3) Phil Robertson has a personally uncostly definition of sin
When Phil made his comments about homosexuality, it wasn’t in response to a question about homosexuality. It was after being asked to define sin in general. He said,“Start with homosexual behavior and just morph out from there. Bestiality, sleeping around with this woman and that woman and that woman and those men.” In other words, sin is other peoples’ sexually deviant behavior, not anything that Phil would ever do. His understanding of sin is completely uncostly to him. Phil’s comment reveals the function that homosexuality has in grassroots conservative evangelical culture. Making sin about other peoples’ sexuality gives you a means of being “holy” by talking tough about other peoples’ behavior without changing anything about the way you behave.

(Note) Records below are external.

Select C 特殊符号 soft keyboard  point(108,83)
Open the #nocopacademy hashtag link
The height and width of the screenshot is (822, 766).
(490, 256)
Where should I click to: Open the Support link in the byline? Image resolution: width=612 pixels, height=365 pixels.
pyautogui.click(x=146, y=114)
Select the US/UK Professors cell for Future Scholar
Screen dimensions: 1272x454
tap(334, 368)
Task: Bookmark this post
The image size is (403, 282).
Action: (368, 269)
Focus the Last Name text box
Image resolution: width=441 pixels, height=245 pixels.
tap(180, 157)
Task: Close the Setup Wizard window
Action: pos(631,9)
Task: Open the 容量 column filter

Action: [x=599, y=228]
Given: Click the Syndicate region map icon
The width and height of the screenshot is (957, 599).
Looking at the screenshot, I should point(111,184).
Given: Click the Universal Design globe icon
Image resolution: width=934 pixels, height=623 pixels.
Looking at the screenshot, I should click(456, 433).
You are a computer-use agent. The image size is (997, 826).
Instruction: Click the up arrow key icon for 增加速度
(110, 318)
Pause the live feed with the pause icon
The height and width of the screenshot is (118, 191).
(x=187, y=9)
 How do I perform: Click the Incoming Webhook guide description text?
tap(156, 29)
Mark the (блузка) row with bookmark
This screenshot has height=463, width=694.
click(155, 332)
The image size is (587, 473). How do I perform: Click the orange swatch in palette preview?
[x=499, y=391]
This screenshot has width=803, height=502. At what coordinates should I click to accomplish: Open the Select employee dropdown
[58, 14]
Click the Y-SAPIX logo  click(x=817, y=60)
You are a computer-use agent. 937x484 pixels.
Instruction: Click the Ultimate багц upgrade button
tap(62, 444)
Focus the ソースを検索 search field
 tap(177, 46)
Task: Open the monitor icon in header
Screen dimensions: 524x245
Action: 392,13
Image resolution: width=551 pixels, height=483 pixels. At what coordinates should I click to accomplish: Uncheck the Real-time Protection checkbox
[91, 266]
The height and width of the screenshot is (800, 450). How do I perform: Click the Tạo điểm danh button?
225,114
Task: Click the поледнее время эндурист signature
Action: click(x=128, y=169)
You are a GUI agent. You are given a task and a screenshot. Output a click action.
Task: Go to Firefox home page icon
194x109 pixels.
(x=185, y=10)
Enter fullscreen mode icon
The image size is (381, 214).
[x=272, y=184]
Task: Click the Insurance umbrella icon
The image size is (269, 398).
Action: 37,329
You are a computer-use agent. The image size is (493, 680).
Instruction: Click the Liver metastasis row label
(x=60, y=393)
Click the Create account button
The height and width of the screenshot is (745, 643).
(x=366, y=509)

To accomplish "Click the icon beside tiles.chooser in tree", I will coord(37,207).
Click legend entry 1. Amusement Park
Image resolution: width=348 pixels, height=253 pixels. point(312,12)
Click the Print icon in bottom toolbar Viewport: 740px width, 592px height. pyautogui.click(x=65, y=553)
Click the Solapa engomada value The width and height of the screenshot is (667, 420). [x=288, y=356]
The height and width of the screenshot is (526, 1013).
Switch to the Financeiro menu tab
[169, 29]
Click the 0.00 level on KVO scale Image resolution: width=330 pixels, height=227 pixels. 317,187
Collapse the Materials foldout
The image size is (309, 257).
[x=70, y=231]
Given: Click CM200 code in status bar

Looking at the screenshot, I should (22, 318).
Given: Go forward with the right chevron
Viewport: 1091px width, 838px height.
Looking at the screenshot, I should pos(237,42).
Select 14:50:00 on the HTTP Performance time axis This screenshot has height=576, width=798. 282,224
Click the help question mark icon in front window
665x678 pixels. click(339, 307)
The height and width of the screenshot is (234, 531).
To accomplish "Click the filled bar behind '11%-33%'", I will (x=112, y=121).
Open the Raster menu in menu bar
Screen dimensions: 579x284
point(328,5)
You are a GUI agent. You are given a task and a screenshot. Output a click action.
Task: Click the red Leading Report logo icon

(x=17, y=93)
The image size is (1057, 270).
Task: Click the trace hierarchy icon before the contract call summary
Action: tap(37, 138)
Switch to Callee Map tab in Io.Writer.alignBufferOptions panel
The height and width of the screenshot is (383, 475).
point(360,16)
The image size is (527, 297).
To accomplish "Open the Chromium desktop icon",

Then you can be conspicuously “self-sacrificial” without lifting a finger.
4) Phil’s idyllic cotton-picking memories are part of the story
Phil should be commended for setting things straight once and for all that “entitlement” and “welfare” are code words for the civil rights movement. It’s pretty shocking to me to hear someone in 2013 openly taking a pro-segregationist position and suggesting that black people stopped being humble, godly, etc, as a result of civil rights. And yet, it should be said that those of us who were born after America supposedly “stopped being racist” in the 70’s or later have inherited an abominably oversimplified narrative about the relations between races in which all white people were despicably racist before 1970 but then a giant reset button got magically hit and everyone was healed instantaneously of their racism so that the past could be completely left behind us and there would be no need to bring it up ever again. Phil’s comments remind us that racism has always been a systemic sin in the midst of which personal relationships were a lot more complicated. America pre-1970 (or 1990 or whenever you put the magic reset button in our history) was not a categorically different world than the world we live in today. I imagine that Phil Robertson had genuine friendships with the black people he shared the cotton fields with; they probably told jokes together and shared snacks. That part of the story doesn’t get wiped out by the systemic racism that existed when Phil was picking cotton and continues to exist today. Conversely, Phil’s idyllic memories of cotton-picking don’t get to negate the evil that happened to black people.